--- Begin Document text ---
This is completely unacceptable, it is not possible to get useful
work done in this way. Available resources should either be
drastically increased or else NERSC closed down.
Batch queue's seem to be rather long in regular class implying the need for a
larger computer.
Could you prepare an up-to-date plot of the average wait-to-run for the
various queue's, as
a function of time, that could be viewed on a web site, for example.
Initially, I was very satisfied with the IBM SP. However, around mid-summer
the queues started getting very slow and batch jobs that used to go through
overnight or less started taking 2-3 days. For my typical job (100 - 200
processors, 3 - 4 hours) this is intolerably slow. I also have access to a
local IBM SP at my lab (ORNL) which has faster processors with 4 per node and
much fewer users. Jobs that are taking 2 - 4 days to get through NERSC's IBM
SP usually start immediately here and are done in a few hours. I'm hoping
NERSC's IBM SP Phase II will improve this problem. [...]
I find the IBM SP a pretty slow machine.
- Provide longer queues
-
I would like a longer queue.
A longer max wall clock time (>6 hrs) on gseaborg would be good, like
on the T3E.
maximum running time for batch jobs of 6 hours is much too short for our
compute intensive job
- Good machine
-
Great Machine. Keep it up. Needs more I/O nodes for GPFS and faster
processors ...
Interactive time is wonderful! Don't take machines down at 4 pm for
maintenance.
Very stable, easy to use, faster than what I expect.
very happy
Max. number of processors depends on the configuration of the code (size of
domain, spatial
resolution). This code show good performance enhancement upto 96 processors
(max. tested so far).
- Disk issues: more inodes, more local disk, more GPFS nodes
-
need for local filesystem to fully exploit NWCehm capabilities
- provide more interactive services
-
[...] Although there are
evidently typically interactive PE's available on the IBM, there aren't very
many overall. I'd prefer more for development, if the climate for fortran
development were friendlier.
Available PEs for interactive runs should be more than 16(at least for short
test runs!)
Wait time for Batch jobs-short runs (~10-20mins) should not not exceed more
than 5hrs.
interactive run is always at the very low priority.
maybe it could be the same as debug queue.
One unified file system would help particulalrly with the F90 .mod file
handling. The queues
have become too crowded. The 6 hour time limit up from 4 was a welcome
change.
The interactive limit on one processor is too small to even compile some
codes.
- Change batch scheduling priorities
-
[...] In the meantime I think
you need to consider rearranging the queues so that the longer jobs which
really do take multiple days to finish don't get in the way of intermediate
length jobs (100-200 processors, 2-4 hours) which should be put on a faster
track with the potential to finish in a 24 hour period.
There is no obvious method to which jobs get to run when. We are running a
100 year model that takes nearly one month wall clock time to execute. With
a 6 hour time limit, no q structure, and 3 day lag times from time of job
submission to time of job execution, we have had to invent several
strategies just to use the time we've been allotted. Further, nearly a third
of the jobs that we do submit have to commit suicide because LoadLeveler
tries to run them simultaneously, and they need to be run sequentially. We
are obviously not the only users in this predicament. 1) Please set up
some sort of q structure. Allow jobs that fill half the machine or more to
run only at night. 2) If you don't do that, please allow users to use
chron so that we don't have to occupy processors to submit jobs at regular
intervals.
--- End Document text ---
● Tasks and exercises
(A) Answer these questions from the user comments about the IBM SP:
(i) At which lab does the user who also has a local IBM SP work?
(ii) What was the batch time limit before it was raised to 6 hours?
(iii) About how much wall clock time does the 100 year model take to run?
(B) Translate this sentence from the user comments about the IBM SP into Spanish: "Jobs that are taking 2 - 4 days to get through NERSC's IBM SP usually start immediately here and are done in a few hours."
(C) Continue the user comments about the IBM SP, picking up after their last sentence.
The records are separate material, unrelated to the comments above.
--- Begin Extracted records ---
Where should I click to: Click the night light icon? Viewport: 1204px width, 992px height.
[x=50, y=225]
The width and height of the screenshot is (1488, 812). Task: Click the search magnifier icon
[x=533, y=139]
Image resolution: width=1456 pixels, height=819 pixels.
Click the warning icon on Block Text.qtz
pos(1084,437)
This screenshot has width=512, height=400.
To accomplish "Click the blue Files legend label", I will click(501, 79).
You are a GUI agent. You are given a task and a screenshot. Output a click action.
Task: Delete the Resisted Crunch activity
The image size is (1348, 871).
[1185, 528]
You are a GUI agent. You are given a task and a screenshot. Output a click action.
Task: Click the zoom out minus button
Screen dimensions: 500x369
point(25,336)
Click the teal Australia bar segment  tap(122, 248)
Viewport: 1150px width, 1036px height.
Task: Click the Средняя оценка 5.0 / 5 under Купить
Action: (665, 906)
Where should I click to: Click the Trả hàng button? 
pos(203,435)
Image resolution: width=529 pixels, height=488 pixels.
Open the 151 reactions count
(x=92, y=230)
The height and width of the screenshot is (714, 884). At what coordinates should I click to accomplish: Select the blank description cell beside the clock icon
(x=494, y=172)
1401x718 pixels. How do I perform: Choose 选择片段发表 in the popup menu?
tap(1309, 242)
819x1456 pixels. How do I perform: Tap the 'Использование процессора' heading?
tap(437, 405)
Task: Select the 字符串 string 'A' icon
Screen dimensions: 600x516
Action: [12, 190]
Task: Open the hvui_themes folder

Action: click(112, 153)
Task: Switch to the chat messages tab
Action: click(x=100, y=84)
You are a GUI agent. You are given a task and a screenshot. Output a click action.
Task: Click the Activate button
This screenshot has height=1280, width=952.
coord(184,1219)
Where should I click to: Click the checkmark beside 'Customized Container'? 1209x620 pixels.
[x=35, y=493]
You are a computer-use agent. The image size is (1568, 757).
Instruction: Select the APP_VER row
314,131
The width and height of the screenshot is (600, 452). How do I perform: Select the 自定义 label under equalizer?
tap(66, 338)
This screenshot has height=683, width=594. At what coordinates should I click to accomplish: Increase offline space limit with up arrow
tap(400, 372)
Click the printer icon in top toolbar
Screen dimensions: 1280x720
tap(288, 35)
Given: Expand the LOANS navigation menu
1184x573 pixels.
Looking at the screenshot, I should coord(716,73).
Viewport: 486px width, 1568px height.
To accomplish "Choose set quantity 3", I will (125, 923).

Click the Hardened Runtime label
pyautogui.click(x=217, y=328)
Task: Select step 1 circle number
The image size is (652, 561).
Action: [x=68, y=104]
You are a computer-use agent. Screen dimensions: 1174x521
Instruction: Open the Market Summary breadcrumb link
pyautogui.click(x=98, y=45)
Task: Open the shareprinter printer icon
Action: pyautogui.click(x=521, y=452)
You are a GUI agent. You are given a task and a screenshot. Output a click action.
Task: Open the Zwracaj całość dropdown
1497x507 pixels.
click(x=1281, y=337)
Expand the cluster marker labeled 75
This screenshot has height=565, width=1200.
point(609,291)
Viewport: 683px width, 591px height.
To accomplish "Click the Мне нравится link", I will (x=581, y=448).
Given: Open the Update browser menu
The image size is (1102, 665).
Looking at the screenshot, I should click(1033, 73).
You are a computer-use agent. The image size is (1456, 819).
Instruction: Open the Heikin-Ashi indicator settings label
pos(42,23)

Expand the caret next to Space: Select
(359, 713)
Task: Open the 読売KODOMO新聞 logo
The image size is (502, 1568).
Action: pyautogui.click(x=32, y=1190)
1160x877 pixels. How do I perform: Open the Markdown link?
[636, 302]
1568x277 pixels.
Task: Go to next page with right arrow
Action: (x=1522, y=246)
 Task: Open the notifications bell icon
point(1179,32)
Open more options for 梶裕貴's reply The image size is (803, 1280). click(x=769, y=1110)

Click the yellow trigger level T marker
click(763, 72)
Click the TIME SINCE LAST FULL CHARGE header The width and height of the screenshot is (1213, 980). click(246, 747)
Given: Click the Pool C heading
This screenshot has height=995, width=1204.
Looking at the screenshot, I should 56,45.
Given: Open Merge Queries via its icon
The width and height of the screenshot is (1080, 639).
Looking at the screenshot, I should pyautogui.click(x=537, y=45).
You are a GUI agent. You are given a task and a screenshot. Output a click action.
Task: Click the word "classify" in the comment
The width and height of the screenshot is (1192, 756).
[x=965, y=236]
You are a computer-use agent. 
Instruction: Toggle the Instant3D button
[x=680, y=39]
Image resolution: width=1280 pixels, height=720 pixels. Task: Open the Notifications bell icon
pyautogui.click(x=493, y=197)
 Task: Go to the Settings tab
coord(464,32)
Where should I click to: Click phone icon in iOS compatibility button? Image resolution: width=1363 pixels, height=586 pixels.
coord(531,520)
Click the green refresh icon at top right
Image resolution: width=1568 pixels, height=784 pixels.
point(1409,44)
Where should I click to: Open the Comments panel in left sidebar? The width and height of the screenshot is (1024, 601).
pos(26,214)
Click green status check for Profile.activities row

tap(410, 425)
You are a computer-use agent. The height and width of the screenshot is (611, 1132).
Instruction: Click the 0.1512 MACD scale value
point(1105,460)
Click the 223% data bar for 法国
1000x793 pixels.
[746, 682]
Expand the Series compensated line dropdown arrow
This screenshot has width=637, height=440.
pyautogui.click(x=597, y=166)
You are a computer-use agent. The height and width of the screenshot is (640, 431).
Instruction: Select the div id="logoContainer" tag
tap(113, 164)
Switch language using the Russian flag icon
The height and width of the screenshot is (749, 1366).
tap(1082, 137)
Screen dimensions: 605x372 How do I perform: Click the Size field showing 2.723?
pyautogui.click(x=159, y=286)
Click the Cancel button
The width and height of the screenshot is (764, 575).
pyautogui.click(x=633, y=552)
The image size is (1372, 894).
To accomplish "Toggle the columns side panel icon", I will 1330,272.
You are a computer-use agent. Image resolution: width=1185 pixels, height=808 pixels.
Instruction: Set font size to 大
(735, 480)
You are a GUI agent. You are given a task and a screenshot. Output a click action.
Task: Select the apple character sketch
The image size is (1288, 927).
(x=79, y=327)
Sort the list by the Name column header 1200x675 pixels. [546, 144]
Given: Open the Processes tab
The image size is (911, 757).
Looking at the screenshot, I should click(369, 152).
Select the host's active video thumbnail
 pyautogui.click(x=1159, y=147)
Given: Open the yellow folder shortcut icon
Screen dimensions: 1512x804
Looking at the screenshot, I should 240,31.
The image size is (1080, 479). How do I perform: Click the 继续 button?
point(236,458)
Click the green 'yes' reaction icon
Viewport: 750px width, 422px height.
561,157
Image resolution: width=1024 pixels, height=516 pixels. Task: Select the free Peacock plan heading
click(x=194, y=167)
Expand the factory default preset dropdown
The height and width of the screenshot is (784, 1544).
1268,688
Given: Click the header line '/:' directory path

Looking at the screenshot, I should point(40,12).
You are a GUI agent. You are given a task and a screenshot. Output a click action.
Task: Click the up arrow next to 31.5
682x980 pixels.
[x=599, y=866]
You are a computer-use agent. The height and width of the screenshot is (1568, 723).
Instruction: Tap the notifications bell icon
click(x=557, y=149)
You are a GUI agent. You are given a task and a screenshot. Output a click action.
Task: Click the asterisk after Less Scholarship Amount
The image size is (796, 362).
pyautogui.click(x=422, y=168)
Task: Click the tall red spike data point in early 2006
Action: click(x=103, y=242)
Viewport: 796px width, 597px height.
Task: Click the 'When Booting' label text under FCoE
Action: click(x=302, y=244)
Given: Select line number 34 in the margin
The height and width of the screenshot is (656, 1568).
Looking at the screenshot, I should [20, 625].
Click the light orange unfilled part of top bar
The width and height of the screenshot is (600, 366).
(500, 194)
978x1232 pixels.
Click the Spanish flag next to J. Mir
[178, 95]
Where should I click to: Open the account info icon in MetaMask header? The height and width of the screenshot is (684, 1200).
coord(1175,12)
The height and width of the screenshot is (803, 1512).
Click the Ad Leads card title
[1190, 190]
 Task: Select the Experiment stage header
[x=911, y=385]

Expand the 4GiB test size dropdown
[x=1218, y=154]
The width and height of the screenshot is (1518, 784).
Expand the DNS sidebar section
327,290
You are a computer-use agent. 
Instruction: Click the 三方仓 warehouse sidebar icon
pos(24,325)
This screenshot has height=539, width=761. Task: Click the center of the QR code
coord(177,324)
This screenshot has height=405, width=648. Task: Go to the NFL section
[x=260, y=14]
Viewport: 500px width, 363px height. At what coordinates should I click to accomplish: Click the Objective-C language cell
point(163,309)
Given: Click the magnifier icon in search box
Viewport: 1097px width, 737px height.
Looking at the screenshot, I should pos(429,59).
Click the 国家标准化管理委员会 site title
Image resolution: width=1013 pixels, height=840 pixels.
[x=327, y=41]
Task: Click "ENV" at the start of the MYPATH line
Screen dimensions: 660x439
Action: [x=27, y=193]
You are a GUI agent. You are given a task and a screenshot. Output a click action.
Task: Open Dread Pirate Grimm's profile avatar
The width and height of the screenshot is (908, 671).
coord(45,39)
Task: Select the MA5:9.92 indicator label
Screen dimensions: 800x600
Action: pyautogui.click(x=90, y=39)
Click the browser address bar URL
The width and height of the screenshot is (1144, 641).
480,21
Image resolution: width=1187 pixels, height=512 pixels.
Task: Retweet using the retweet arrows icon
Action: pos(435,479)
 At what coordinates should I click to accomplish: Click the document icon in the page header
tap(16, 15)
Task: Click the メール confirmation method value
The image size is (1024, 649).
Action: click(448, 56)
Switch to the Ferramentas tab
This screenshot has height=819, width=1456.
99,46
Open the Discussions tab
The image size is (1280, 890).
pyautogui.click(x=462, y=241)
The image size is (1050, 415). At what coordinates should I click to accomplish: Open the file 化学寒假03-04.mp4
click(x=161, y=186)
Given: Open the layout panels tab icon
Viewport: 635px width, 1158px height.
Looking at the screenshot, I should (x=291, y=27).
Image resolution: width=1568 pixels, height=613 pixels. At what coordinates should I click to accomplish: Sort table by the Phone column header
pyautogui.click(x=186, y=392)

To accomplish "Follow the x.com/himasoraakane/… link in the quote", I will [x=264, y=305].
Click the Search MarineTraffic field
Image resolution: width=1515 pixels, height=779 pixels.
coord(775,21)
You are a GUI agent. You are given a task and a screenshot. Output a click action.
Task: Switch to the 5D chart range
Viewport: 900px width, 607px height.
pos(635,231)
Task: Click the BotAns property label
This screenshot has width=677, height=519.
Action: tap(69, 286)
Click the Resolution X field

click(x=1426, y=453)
--- End Extracted records ---
● Results in order
(A)
(i) ORNL
(ii) 4 hours
(iii) Nearly one month

(B) Los trabajos que tardan de 2 a 4 días en pasar por el IBM SP de NERSC normalmente empiezan de inmediato aquí y terminan en unas pocas horas.

(C)
I rely on a defense machine allocation for SP time to do my critical runs,
primarily because I have access to a queue system there that allows > 100 hr
runs. I'm not sure though that even if I had such access at NERSC however
that I'd use it. The i-node limits imposed are stifling, and require that I
monitor my jobs full-time on the NERSC machines so that I may tar up output
files/directories and remove them from the scratch space as they pop out of
the run. I need to sleep sometime, and when I do, my inode limit becomes
exceeded, and thejob crashes. At the DoD sites, this has never been a
problem. They seem more set up for large users. I think NERSC caters far too
much to the little users, and this is one instance of what makes me think so.
Until I can do large (~100 hr) runs at NERSC, with 128-256 processors, and
get into the queue system in less than a week, and be able to dump a
significant amount of data before running out of resources, my REAL work will
be done at the DoD sites. Also, the filesystem on the SP is hideous. For
deep filesystem deletes (say 3 or for levels), with a few hundred or so
files, it can take unbearably long times to copy or remove them. This
compounds the inode problem mentioned above because of the effort involved in
tarring up my stuff and putting it all on hpss. So...the queue system is too
full because there are too many small users on the machine. There aren't
enough inodes because there are too many users. And the filesystem is
horribly slow. Other than that....
- Inadequate documentation
-
[...]Documentation is generally hard to find and harder to understand
(mainly because of excessive cross-references to documents that are hard for
me to find). For example, ESSL or PESSL versions of FFT's require complicated
initializations that took me quite a while to figure out, even with help from
consultants.
[...] The documentation for the
different version of the xlf90 compilers -- mpxlf90, mpxlf95, mpxlf95_r7,
xlf90, etc. -- didn't make it easy for me to figure out how to get started
with a basic MPI-based parallel code. [...]
- Other
-
Accounting may be improved.
I am not using it
It would be a good machine if it had a much higher communication
bandwidth, lower latency AND if it were able to do asynchronous
communications without any overhead on the processors involved, i.e.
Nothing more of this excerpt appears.